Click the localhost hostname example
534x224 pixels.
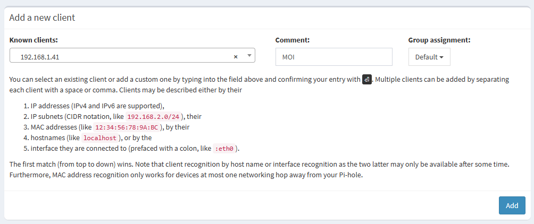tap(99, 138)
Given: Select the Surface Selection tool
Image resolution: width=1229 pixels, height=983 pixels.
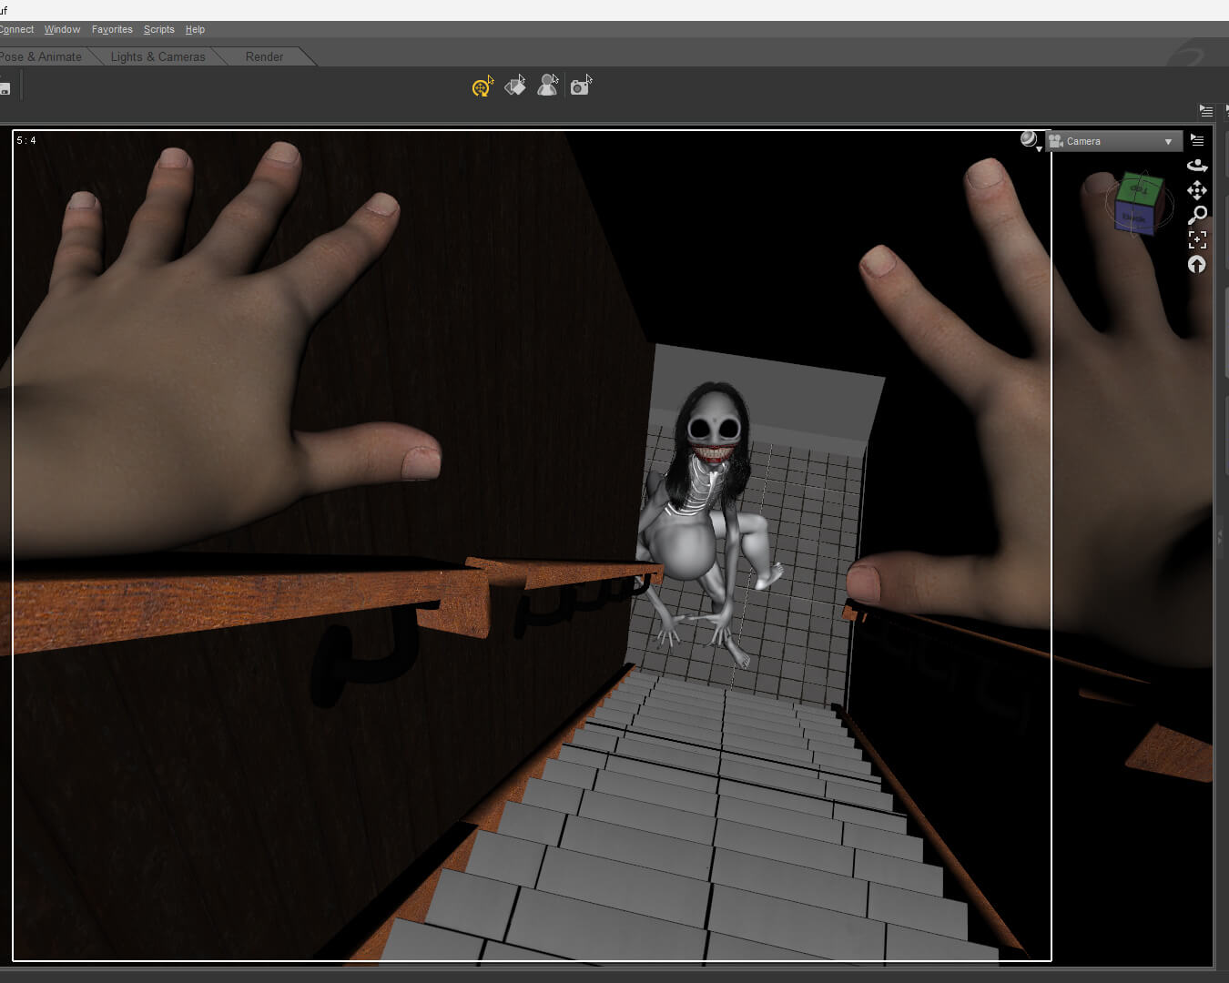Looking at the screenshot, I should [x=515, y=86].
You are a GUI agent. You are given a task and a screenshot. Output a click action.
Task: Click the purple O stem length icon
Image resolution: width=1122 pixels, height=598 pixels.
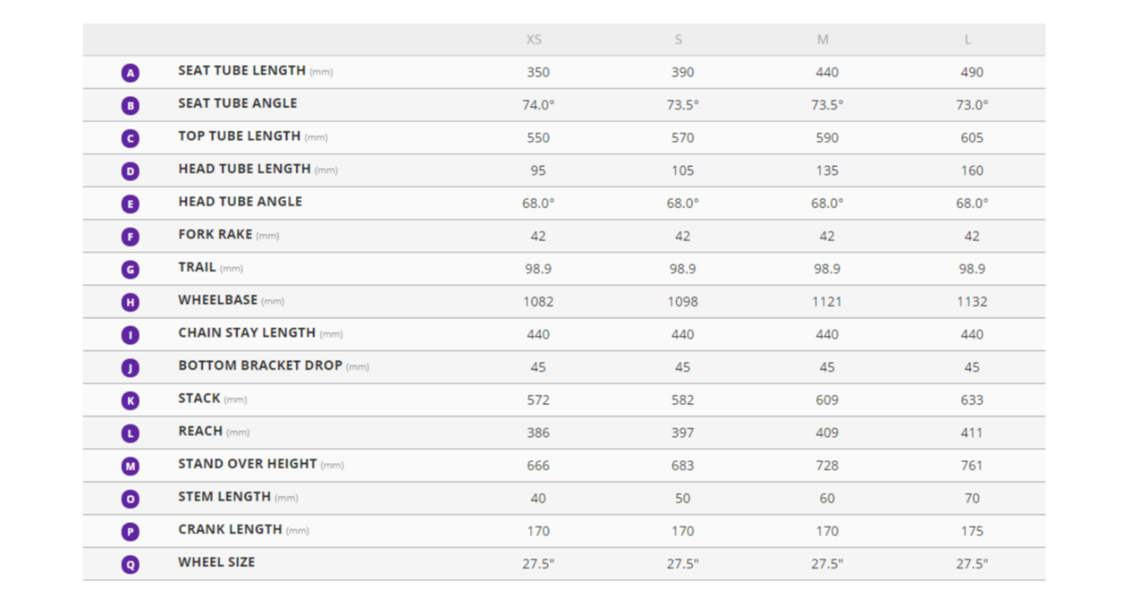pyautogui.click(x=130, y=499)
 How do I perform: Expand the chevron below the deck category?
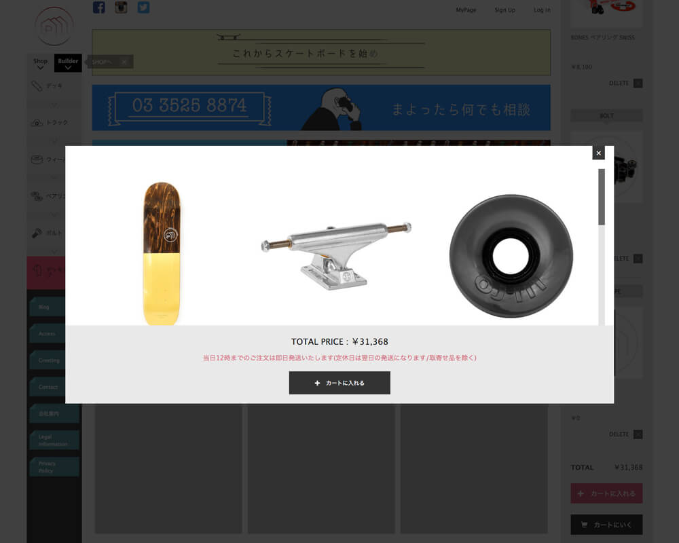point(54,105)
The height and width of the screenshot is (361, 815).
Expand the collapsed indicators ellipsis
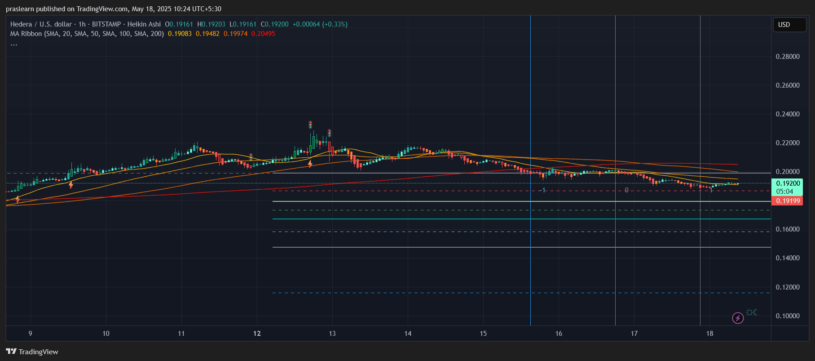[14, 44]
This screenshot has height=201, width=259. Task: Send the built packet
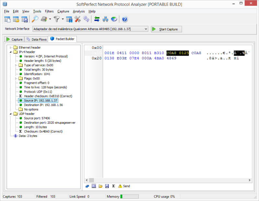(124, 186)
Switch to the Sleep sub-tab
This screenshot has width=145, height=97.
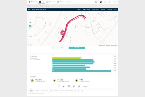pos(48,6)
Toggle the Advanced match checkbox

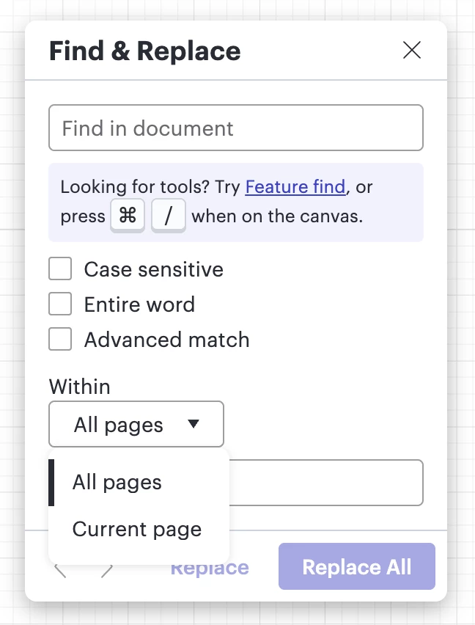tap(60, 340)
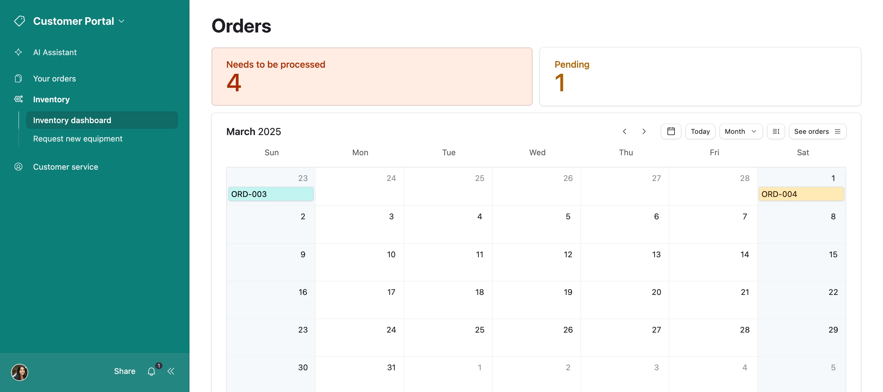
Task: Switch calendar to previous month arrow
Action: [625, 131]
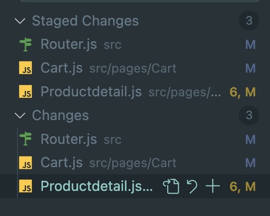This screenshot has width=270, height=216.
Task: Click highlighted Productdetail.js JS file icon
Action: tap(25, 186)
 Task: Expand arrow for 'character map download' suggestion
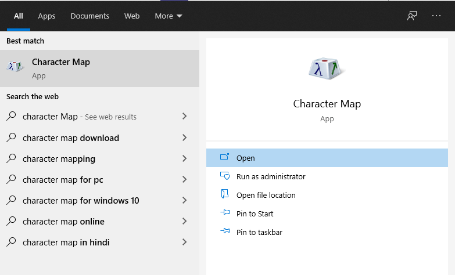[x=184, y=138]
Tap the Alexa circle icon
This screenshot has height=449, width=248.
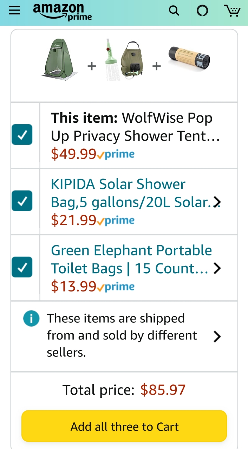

☆ ☆ ☆ ☆

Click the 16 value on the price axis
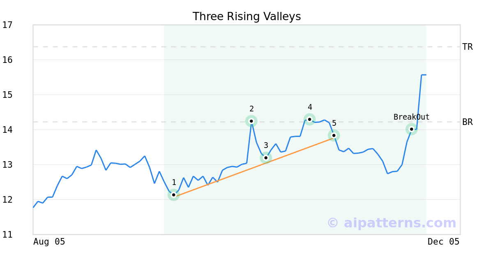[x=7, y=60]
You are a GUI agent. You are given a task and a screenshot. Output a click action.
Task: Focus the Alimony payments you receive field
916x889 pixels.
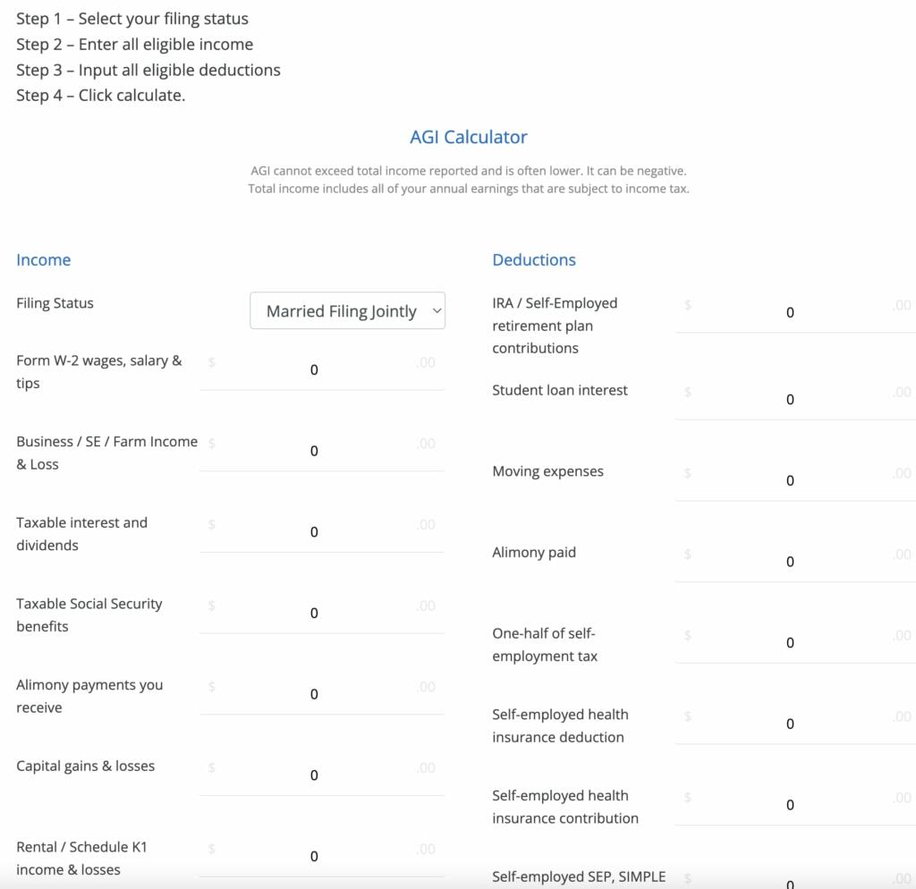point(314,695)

☆ ☆ ☆ ☆

### The problem
Output exactly the lines of the listing above that start with the one holding "Switch to the Sleep sub-tab" and go on through the one holding "Tap the Alexa circle icon"; leave the pictures out.

### Written solution
Switch to the Sleep sub-tab
This screenshot has width=145, height=97.
pos(48,6)
Toggle the Advanced match checkbox

tap(60, 340)
Task: Switch calendar to previous month arrow
Action: [625, 131]
This screenshot has width=270, height=216.
Task: Click highlighted Productdetail.js JS file icon
Action: tap(25, 186)
 Task: Expand arrow for 'character map download' suggestion
[x=184, y=138]
Tap the Alexa circle icon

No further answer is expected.